((
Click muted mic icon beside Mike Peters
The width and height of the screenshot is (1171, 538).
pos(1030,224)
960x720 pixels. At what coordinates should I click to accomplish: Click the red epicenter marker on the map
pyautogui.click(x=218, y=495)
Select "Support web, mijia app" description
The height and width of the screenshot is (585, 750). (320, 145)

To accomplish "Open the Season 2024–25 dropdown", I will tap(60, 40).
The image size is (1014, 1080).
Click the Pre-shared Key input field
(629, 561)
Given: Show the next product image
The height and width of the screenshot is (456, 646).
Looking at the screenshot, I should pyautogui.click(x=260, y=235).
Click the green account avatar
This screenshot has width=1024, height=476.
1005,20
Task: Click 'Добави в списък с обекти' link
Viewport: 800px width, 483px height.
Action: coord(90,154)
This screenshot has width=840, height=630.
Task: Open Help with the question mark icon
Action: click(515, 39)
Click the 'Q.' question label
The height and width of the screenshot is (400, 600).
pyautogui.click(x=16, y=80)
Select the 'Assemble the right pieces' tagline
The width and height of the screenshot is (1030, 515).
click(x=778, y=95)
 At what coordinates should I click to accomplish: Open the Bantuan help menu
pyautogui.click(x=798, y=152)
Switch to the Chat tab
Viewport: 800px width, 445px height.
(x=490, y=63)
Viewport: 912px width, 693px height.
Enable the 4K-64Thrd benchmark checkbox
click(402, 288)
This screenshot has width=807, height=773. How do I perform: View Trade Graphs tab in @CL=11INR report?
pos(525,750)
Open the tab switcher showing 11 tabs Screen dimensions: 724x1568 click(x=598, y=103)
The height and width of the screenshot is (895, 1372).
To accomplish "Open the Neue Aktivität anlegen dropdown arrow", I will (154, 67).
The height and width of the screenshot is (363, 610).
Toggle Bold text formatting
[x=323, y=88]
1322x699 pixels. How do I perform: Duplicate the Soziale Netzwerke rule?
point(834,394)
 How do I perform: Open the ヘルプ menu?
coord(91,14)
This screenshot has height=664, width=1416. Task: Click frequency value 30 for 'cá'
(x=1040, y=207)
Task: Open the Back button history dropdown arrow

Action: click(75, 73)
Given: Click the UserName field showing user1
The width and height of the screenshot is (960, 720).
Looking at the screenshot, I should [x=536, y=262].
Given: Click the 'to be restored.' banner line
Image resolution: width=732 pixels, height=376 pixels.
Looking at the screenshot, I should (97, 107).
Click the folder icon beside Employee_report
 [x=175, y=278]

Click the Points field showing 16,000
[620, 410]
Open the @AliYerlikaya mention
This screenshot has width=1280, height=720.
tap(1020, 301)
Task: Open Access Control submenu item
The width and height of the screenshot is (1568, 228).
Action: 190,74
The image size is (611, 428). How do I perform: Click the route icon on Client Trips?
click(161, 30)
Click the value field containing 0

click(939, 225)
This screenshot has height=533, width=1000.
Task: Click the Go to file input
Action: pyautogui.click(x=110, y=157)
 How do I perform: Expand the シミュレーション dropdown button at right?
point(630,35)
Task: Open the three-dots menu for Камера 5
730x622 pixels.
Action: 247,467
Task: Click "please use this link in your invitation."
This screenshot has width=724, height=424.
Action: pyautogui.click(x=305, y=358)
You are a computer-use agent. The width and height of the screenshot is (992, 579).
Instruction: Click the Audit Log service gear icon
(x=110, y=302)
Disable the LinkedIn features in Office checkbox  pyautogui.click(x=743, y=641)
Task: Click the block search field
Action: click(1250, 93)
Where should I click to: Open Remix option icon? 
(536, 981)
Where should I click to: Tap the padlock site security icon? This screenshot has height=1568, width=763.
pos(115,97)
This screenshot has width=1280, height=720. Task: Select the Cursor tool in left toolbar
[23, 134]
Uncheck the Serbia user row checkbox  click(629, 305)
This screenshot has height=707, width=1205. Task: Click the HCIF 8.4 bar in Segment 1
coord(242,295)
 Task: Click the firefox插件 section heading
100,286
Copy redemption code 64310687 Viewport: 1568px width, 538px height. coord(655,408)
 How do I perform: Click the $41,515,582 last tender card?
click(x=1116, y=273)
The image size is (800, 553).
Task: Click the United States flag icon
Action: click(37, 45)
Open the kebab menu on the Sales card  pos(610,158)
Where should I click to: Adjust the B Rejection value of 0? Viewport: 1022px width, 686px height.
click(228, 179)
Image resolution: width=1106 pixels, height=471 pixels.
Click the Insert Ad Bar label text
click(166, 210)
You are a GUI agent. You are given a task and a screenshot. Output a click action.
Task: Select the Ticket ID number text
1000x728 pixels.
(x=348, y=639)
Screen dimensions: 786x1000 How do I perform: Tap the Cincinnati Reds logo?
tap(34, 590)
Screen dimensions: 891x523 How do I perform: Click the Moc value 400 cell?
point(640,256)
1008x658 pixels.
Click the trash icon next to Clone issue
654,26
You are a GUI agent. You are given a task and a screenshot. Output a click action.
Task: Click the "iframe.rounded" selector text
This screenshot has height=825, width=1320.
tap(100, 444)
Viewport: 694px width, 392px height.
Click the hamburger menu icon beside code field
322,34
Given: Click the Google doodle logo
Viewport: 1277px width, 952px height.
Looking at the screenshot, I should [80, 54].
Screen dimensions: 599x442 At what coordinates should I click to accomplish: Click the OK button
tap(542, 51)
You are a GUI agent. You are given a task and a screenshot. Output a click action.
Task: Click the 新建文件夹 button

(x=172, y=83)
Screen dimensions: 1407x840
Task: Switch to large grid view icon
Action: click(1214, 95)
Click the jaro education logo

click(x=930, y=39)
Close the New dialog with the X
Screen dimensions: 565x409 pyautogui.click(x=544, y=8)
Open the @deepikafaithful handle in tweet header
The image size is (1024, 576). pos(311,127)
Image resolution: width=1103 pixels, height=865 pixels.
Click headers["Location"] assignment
))
_TASK_
Using the listing above, print every entry exactly.

_ANSWER AREA_
Click muted mic icon beside Mike Peters
The width and height of the screenshot is (1171, 538).
pos(1030,224)
960x720 pixels. At what coordinates should I click to accomplish: Click the red epicenter marker on the map
pyautogui.click(x=218, y=495)
Select "Support web, mijia app" description
The height and width of the screenshot is (585, 750). (320, 145)

To accomplish "Open the Season 2024–25 dropdown", I will tap(60, 40).
The image size is (1014, 1080).
Click the Pre-shared Key input field
(629, 561)
Given: Show the next product image
The height and width of the screenshot is (456, 646).
Looking at the screenshot, I should pyautogui.click(x=260, y=235).
Click the green account avatar
This screenshot has width=1024, height=476.
1005,20
Task: Click 'Добави в списък с обекти' link
Viewport: 800px width, 483px height.
Action: coord(90,154)
This screenshot has width=840, height=630.
Task: Open Help with the question mark icon
Action: click(515, 39)
Click the 'Q.' question label
The height and width of the screenshot is (400, 600).
pyautogui.click(x=16, y=80)
Select the 'Assemble the right pieces' tagline
The width and height of the screenshot is (1030, 515).
click(x=778, y=95)
 At what coordinates should I click to accomplish: Open the Bantuan help menu
pyautogui.click(x=798, y=152)
Switch to the Chat tab
Viewport: 800px width, 445px height.
(x=490, y=63)
Viewport: 912px width, 693px height.
Enable the 4K-64Thrd benchmark checkbox
click(402, 288)
This screenshot has width=807, height=773. How do I perform: View Trade Graphs tab in @CL=11INR report?
pos(525,750)
Open the tab switcher showing 11 tabs Screen dimensions: 724x1568 click(x=598, y=103)
The height and width of the screenshot is (895, 1372).
To accomplish "Open the Neue Aktivität anlegen dropdown arrow", I will (154, 67).
The height and width of the screenshot is (363, 610).
Toggle Bold text formatting
[x=323, y=88]
1322x699 pixels. How do I perform: Duplicate the Soziale Netzwerke rule?
point(834,394)
 How do I perform: Open the ヘルプ menu?
coord(91,14)
This screenshot has height=664, width=1416. Task: Click frequency value 30 for 'cá'
(x=1040, y=207)
Task: Open the Back button history dropdown arrow

Action: click(75, 73)
Given: Click the UserName field showing user1
The width and height of the screenshot is (960, 720).
Looking at the screenshot, I should [x=536, y=262].
Given: Click the 'to be restored.' banner line
Image resolution: width=732 pixels, height=376 pixels.
Looking at the screenshot, I should (97, 107).
Click the folder icon beside Employee_report
 [x=175, y=278]

Click the Points field showing 16,000
[620, 410]
Open the @AliYerlikaya mention
This screenshot has width=1280, height=720.
tap(1020, 301)
Task: Open Access Control submenu item
The width and height of the screenshot is (1568, 228).
Action: 190,74
The image size is (611, 428). How do I perform: Click the route icon on Client Trips?
click(161, 30)
Click the value field containing 0

click(939, 225)
This screenshot has height=533, width=1000.
Task: Click the Go to file input
Action: pyautogui.click(x=110, y=157)
 How do I perform: Expand the シミュレーション dropdown button at right?
point(630,35)
Task: Open the three-dots menu for Камера 5
730x622 pixels.
Action: 247,467
Task: Click "please use this link in your invitation."
This screenshot has width=724, height=424.
Action: pyautogui.click(x=305, y=358)
You are a computer-use agent. The width and height of the screenshot is (992, 579).
Instruction: Click the Audit Log service gear icon
(x=110, y=302)
Disable the LinkedIn features in Office checkbox  pyautogui.click(x=743, y=641)
Task: Click the block search field
Action: click(1250, 93)
Where should I click to: Open Remix option icon? 
(536, 981)
Where should I click to: Tap the padlock site security icon? This screenshot has height=1568, width=763.
pos(115,97)
This screenshot has width=1280, height=720. Task: Select the Cursor tool in left toolbar
[23, 134]
Uncheck the Serbia user row checkbox  click(629, 305)
This screenshot has height=707, width=1205. Task: Click the HCIF 8.4 bar in Segment 1
coord(242,295)
 Task: Click the firefox插件 section heading
100,286
Copy redemption code 64310687 Viewport: 1568px width, 538px height. coord(655,408)
 How do I perform: Click the $41,515,582 last tender card?
click(x=1116, y=273)
The image size is (800, 553).
Task: Click the United States flag icon
Action: click(37, 45)
Open the kebab menu on the Sales card  pos(610,158)
Where should I click to: Adjust the B Rejection value of 0? Viewport: 1022px width, 686px height.
click(228, 179)
Image resolution: width=1106 pixels, height=471 pixels.
Click the Insert Ad Bar label text
click(166, 210)
You are a GUI agent. You are given a task and a screenshot. Output a click action.
Task: Select the Ticket ID number text
1000x728 pixels.
(x=348, y=639)
Screen dimensions: 786x1000 How do I perform: Tap the Cincinnati Reds logo?
tap(34, 590)
Screen dimensions: 891x523 How do I perform: Click the Moc value 400 cell?
point(640,256)
1008x658 pixels.
Click the trash icon next to Clone issue
654,26
You are a GUI agent. You are given a task and a screenshot. Output a click action.
Task: Click the "iframe.rounded" selector text
This screenshot has height=825, width=1320.
tap(100, 444)
Viewport: 694px width, 392px height.
Click the hamburger menu icon beside code field
322,34
Given: Click the Google doodle logo
Viewport: 1277px width, 952px height.
Looking at the screenshot, I should [80, 54].
Screen dimensions: 599x442 At what coordinates should I click to accomplish: Click the OK button
tap(542, 51)
You are a GUI agent. You are given a task and a screenshot. Output a click action.
Task: Click the 新建文件夹 button

(x=172, y=83)
Screen dimensions: 1407x840
Task: Switch to large grid view icon
Action: click(1214, 95)
Click the jaro education logo

click(x=930, y=39)
Close the New dialog with the X
Screen dimensions: 565x409 pyautogui.click(x=544, y=8)
Open the @deepikafaithful handle in tweet header
The image size is (1024, 576). pos(311,127)
Image resolution: width=1103 pixels, height=865 pixels.
Click headers["Location"] assignment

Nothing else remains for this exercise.